_PROBLEM REQUIREMENTS_. Only the text of the records, copied exactly, is wanted; no pictures.
#### DATA FOR THIS EXERCISE
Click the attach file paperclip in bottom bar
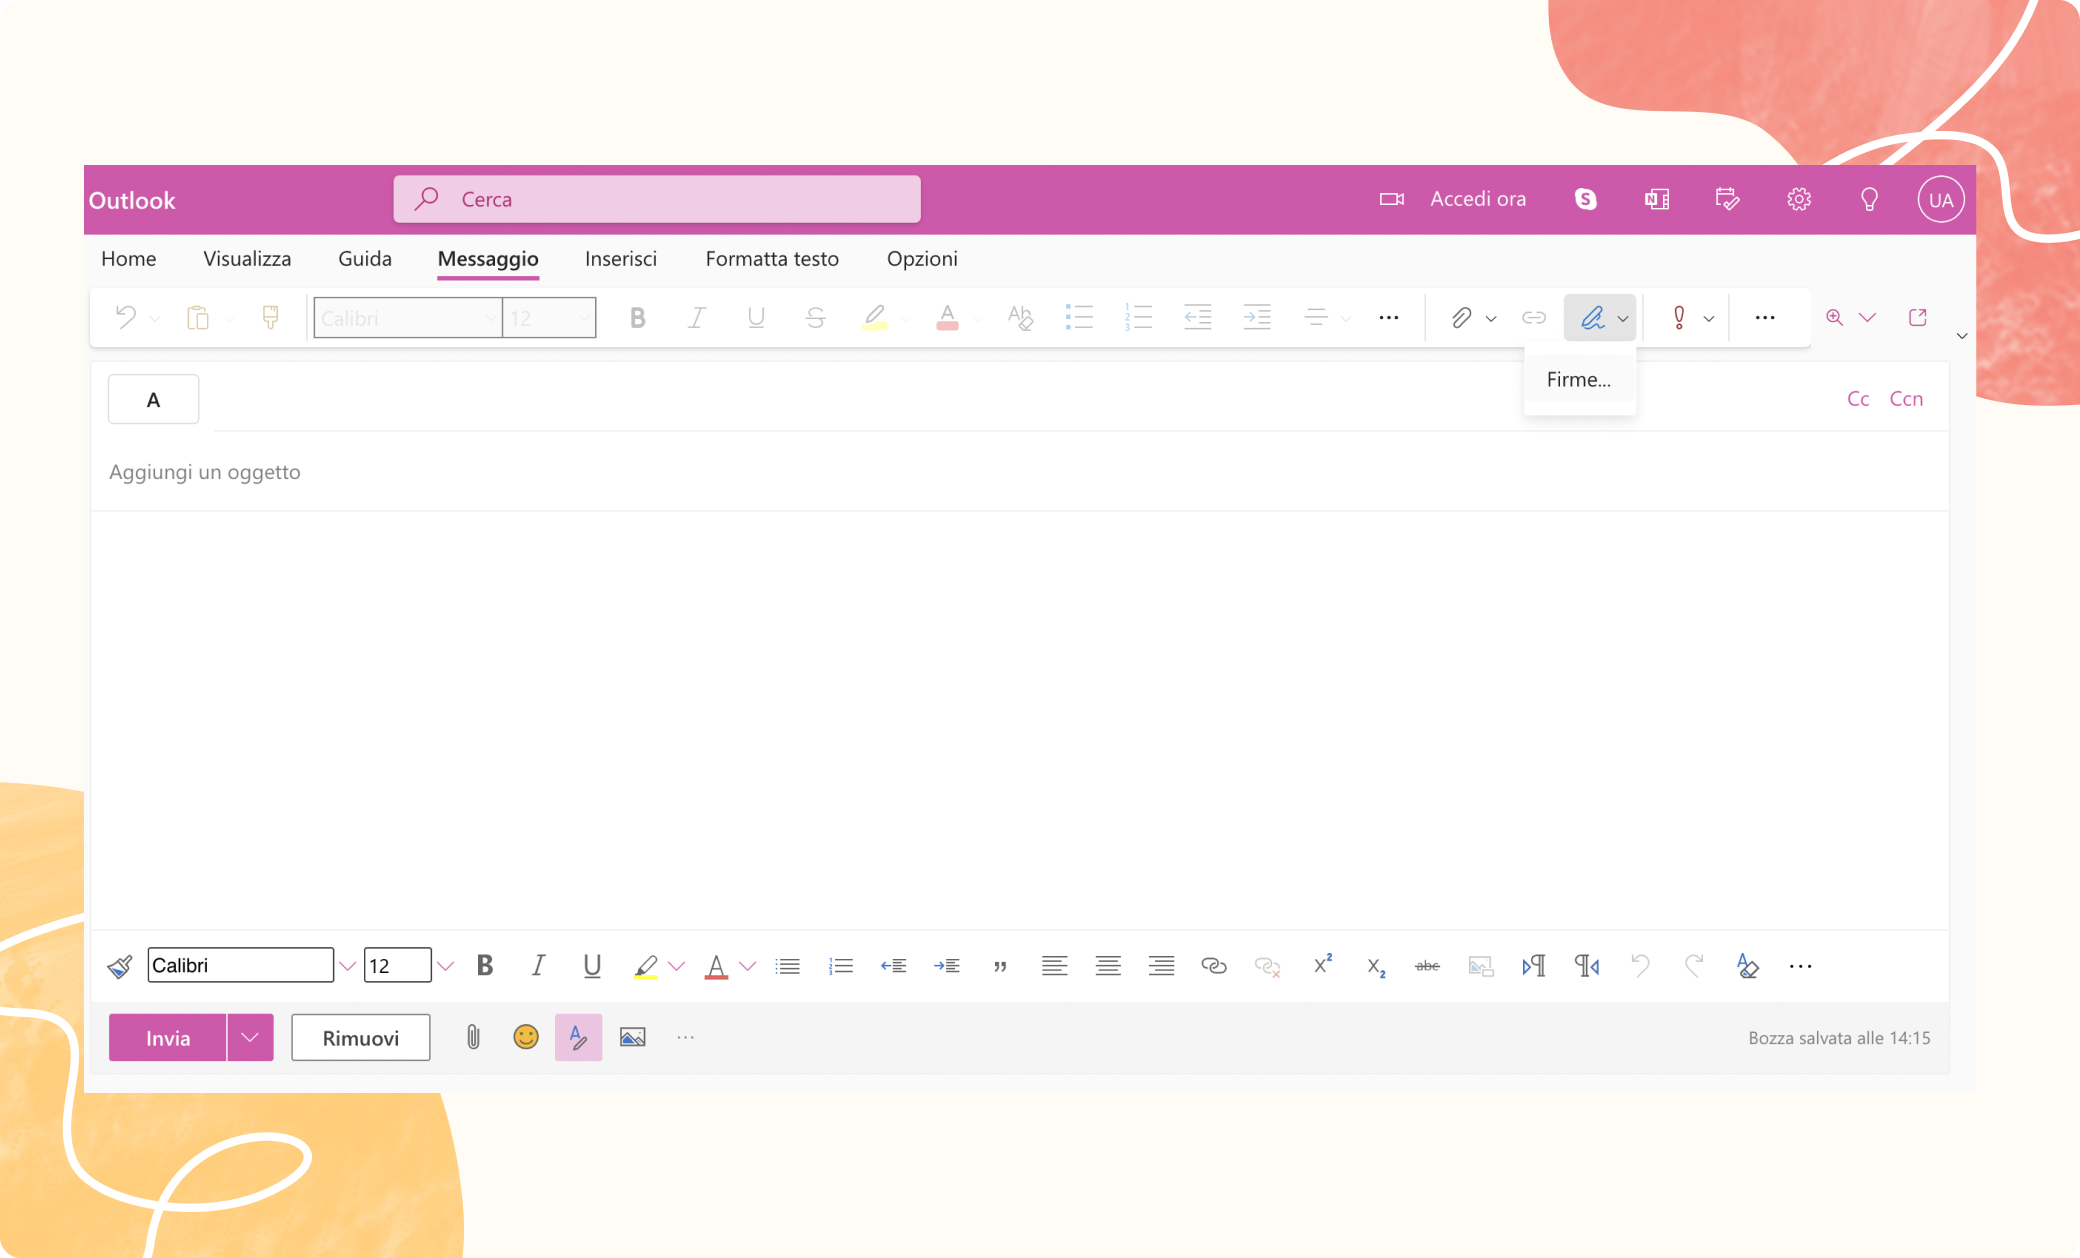The image size is (2080, 1258). coord(473,1038)
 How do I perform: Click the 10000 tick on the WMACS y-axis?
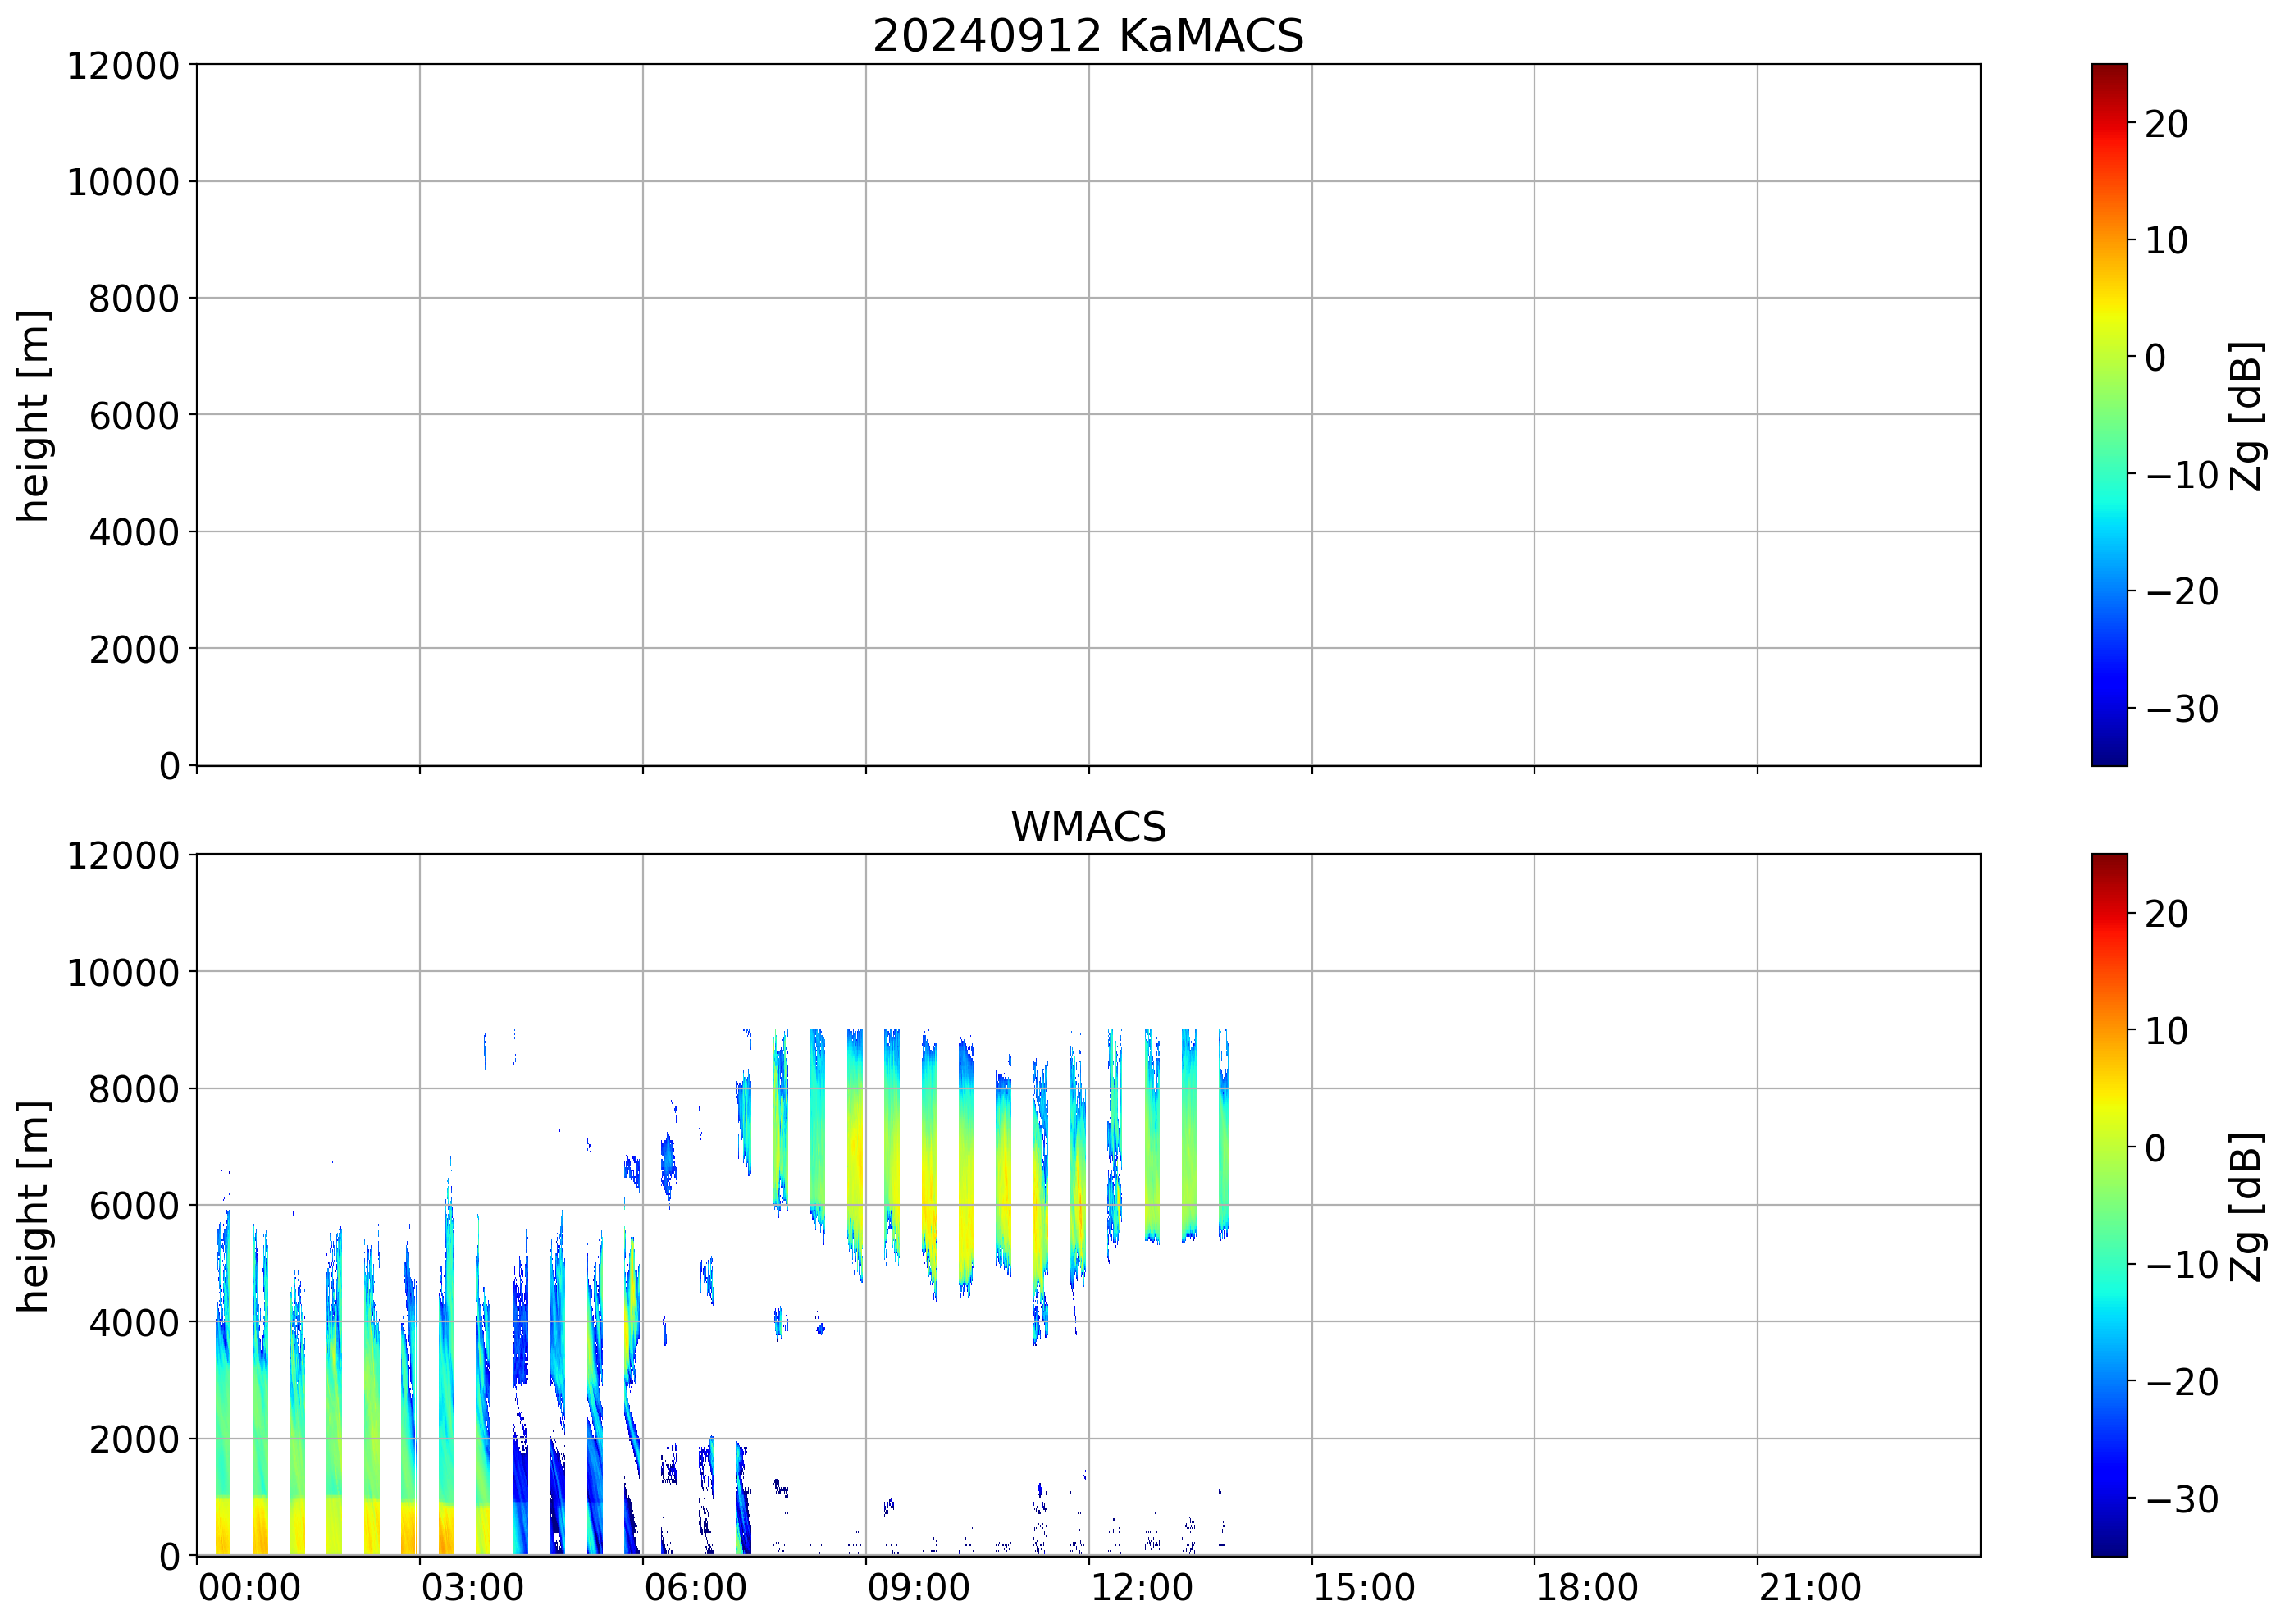122,972
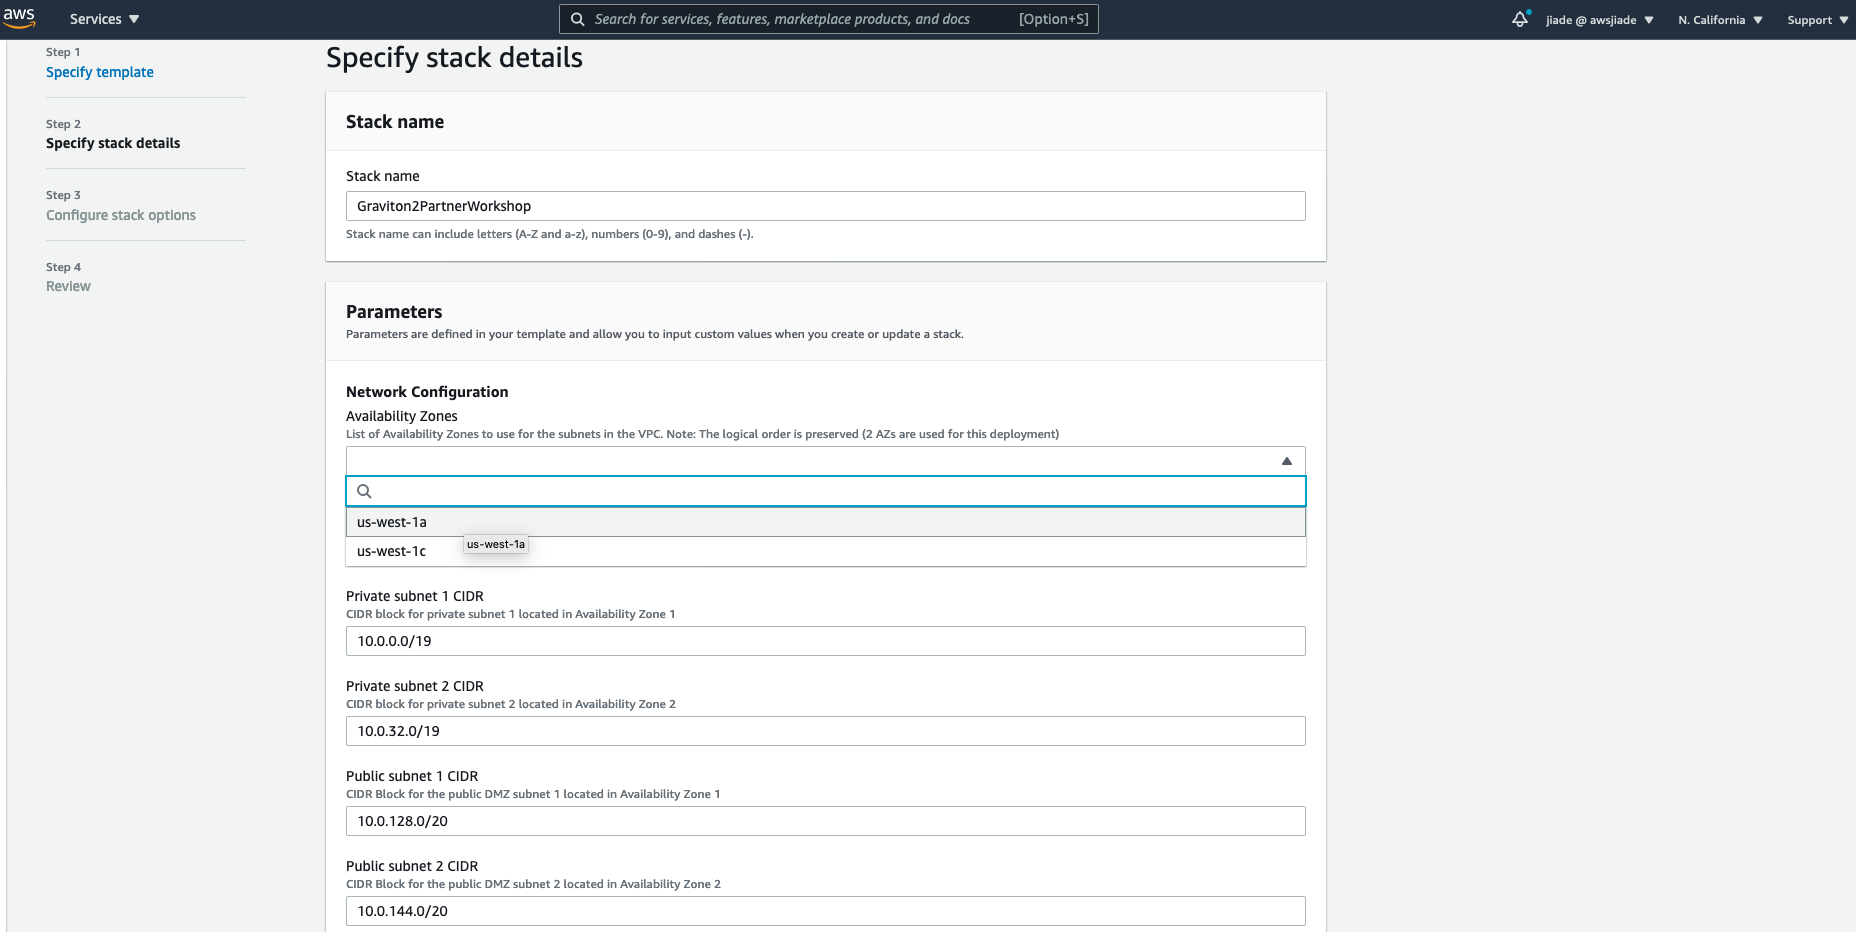Click the Availability Zones search box
Image resolution: width=1856 pixels, height=932 pixels.
[x=826, y=491]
########
_ANSWER SPACE_.
Click the attach file paperclip in bottom bar
The image size is (2080, 1258). coord(473,1038)
 How do I perform: Click the 10000 tick on the WMACS y-axis?
122,972
Click the Availability Zones search box
Image resolution: width=1856 pixels, height=932 pixels.
[x=826, y=491]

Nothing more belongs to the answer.